I am dropping in as a guest today, grateful for all the stimulating posts this semester. I appreciated Ron writing about letting go of details, trusting the iceberg holding the story up. Anne and Lisa wrote about letting go of articles that tell us which genres are selling and thus what we should be writing. Kelly wrote about letting go of pre-ordained structure and using elements from all aspects of our lives to deepen our stories.

I am working on letting go - of time. I hoard time. I plan my writing times every day, like if I get in so many hours I can control the outcome. And then I get an email - picture book publication delayed yet again due to illustrations not ready. Another email that editorial decision about one of my projects will be coming soon. I wait. And I wait.

But I must write. I can't live if I don't write. But how to write without anxiety about the outcome? When Anne and I presented on the writing life at a residency a couple of years ago, she said something like, “If I am only happy on the days I get a contract offer or a great review, I am looking at one unhappy life.” Can writers be happy when outcomes are so dependent on waiting and wondering?

Yes. Yes. We can be happy if we're putting words on paper. We can be happy when we get an insight that only comes from the writing, not the talking about the writing. We can be happy sharing with other writers or reading a great book. We can be happy closing down our computers and trusting that the words will be there again, even with the deadline of a Hamline packet due tomorrow and tomorrow.

Be happy. Let go. CRM


  1. Thanks for this, Claire! A great reminder. The work must sustain us (at least emotionally).

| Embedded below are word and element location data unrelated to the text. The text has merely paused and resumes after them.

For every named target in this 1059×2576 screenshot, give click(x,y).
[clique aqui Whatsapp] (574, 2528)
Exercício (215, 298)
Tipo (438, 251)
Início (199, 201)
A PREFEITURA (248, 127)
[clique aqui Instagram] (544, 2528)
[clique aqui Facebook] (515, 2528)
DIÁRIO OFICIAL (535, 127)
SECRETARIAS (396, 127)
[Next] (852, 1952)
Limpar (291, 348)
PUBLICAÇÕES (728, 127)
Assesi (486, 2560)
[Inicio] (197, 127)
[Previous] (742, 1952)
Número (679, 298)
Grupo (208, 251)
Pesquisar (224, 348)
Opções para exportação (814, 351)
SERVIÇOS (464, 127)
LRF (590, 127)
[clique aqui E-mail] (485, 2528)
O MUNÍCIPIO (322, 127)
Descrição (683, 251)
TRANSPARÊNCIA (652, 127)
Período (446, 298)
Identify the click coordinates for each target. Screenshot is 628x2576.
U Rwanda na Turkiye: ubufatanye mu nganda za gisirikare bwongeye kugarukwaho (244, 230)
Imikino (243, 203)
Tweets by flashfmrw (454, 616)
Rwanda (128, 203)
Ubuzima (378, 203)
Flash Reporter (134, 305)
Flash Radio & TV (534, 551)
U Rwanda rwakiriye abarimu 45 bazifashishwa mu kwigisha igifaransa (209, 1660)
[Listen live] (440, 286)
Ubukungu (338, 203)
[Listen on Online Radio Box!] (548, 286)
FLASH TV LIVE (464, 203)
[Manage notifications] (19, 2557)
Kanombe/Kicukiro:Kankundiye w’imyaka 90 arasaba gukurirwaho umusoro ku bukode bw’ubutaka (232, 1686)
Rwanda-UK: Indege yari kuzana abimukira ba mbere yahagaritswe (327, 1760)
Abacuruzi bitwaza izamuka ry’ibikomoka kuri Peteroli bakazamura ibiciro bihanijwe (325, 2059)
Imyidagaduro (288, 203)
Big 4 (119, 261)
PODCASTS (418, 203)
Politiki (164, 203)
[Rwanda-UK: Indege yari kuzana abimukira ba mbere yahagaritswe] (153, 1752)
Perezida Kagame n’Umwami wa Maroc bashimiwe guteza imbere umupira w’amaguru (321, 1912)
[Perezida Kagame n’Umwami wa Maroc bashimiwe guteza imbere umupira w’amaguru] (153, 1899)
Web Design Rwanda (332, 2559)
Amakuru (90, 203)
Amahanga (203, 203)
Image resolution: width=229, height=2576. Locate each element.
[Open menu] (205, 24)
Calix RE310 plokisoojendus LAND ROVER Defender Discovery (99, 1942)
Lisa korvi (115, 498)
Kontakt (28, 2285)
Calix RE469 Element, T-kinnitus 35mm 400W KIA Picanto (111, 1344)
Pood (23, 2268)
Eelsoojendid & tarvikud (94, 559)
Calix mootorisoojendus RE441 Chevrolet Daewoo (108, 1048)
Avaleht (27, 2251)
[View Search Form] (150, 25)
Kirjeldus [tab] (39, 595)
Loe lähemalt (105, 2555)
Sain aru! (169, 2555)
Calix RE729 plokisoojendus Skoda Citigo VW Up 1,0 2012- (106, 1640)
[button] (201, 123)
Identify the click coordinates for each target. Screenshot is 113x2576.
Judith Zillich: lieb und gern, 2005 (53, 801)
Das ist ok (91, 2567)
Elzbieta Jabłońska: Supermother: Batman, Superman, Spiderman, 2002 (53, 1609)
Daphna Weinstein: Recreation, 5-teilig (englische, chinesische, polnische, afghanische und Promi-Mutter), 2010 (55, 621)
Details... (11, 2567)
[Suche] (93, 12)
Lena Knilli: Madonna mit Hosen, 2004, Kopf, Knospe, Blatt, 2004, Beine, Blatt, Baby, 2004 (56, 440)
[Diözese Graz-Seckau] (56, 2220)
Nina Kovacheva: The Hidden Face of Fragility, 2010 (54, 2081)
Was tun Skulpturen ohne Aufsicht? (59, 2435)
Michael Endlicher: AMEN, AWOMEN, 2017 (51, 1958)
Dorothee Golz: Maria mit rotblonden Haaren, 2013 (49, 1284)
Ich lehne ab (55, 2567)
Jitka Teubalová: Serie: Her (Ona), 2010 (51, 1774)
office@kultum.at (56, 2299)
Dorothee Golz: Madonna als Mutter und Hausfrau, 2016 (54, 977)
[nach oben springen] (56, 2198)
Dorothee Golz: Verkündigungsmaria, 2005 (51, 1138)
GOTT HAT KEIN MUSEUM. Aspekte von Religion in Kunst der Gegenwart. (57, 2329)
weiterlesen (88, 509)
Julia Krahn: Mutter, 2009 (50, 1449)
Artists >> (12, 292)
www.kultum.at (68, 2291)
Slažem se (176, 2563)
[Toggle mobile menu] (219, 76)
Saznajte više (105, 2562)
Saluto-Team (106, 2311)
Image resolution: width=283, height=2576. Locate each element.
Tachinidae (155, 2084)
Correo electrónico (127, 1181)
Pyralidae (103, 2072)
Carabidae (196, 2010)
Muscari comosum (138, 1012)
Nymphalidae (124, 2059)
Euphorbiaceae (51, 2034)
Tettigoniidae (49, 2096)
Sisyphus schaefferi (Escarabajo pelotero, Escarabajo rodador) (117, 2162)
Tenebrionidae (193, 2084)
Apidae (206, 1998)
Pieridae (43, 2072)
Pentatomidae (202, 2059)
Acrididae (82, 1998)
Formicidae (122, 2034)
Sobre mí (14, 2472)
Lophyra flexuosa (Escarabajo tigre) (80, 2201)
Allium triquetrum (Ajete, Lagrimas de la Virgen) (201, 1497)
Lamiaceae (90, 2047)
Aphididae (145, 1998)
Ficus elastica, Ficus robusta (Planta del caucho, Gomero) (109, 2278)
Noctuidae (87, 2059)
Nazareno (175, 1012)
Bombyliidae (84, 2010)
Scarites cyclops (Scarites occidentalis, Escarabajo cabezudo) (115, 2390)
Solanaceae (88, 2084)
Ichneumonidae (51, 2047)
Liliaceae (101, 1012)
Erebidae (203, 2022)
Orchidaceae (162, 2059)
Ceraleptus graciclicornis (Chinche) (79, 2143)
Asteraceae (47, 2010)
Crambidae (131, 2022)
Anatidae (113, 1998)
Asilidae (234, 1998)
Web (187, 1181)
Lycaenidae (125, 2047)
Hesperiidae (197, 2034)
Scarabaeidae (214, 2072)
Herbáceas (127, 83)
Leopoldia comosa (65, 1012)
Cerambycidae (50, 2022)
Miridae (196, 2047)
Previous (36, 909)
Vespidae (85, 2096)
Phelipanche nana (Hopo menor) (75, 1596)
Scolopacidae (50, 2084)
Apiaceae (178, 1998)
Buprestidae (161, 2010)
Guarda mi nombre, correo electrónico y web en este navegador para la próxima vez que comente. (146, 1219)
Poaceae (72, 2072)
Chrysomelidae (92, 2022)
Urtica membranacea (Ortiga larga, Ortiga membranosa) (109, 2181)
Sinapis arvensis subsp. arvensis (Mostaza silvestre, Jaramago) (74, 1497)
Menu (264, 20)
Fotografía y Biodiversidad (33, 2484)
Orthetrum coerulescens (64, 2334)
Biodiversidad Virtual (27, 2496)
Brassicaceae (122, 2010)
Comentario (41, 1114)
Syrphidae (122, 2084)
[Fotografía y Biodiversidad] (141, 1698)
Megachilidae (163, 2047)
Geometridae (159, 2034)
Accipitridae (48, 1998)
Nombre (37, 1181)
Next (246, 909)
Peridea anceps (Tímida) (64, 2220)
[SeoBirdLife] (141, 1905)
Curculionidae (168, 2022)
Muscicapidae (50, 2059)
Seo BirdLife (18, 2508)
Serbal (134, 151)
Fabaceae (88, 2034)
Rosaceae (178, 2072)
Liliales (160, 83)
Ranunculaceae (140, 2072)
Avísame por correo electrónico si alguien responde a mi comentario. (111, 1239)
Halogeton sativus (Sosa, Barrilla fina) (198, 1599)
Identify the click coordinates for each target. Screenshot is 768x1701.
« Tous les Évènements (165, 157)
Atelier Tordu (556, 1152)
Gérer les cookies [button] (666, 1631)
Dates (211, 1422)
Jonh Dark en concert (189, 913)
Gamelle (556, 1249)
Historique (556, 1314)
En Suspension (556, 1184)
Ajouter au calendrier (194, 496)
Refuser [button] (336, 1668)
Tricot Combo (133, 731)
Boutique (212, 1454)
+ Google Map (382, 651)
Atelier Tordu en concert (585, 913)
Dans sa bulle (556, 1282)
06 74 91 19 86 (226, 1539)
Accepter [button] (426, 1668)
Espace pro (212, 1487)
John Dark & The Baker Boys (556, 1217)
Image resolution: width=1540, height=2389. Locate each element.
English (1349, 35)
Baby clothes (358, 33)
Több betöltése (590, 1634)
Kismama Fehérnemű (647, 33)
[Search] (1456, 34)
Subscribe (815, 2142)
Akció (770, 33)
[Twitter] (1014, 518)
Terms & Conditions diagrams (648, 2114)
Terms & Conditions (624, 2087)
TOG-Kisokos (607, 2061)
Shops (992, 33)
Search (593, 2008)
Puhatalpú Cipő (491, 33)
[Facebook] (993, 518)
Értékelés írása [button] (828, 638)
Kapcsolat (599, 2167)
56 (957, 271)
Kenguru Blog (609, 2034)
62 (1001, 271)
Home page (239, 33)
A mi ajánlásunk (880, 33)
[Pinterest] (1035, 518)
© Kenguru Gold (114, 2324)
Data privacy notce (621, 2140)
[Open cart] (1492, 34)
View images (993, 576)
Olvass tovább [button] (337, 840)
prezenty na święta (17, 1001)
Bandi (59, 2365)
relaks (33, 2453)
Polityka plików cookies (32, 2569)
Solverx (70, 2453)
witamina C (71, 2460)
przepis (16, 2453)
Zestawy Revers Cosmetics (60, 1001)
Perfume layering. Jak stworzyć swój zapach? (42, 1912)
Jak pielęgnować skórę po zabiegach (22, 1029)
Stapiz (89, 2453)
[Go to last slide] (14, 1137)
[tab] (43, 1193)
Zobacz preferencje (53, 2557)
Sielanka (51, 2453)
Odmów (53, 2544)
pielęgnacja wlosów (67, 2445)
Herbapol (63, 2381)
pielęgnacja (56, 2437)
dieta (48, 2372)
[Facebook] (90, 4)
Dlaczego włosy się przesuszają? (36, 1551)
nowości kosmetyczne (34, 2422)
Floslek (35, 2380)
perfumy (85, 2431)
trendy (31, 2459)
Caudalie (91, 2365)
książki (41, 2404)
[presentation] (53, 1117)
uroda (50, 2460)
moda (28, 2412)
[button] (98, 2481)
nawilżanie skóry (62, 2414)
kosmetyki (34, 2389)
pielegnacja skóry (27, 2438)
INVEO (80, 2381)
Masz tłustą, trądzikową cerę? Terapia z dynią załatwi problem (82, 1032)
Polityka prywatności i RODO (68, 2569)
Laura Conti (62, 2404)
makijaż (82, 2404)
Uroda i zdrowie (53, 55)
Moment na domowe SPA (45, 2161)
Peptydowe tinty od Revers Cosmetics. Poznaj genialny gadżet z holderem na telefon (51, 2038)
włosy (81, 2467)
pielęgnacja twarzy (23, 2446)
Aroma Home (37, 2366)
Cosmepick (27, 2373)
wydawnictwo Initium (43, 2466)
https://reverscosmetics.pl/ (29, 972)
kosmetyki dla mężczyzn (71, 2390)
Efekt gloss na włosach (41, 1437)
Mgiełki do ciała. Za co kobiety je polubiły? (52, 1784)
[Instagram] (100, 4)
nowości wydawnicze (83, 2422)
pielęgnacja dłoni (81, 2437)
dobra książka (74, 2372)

  2. Yes, thanks Claire. As someone who has no deadlines now, no Hamline mentor prodding me along, there is such a fear that somehow if I don't keep to the amazing writing schedule I had that the writing will dry up. Perhaps if I could let go a little bit from my past (a few short months ago...but getting irritatingly longer every day) I could write more. What a concept. And thanks for the reminder of Anne's quote. That's a keepa'! (as they say in Mass.)

  3. "We can be happy when we get an insight that only comes from the writing, not the talking about the writing." A wonderful line in a wonderful post. Thanks.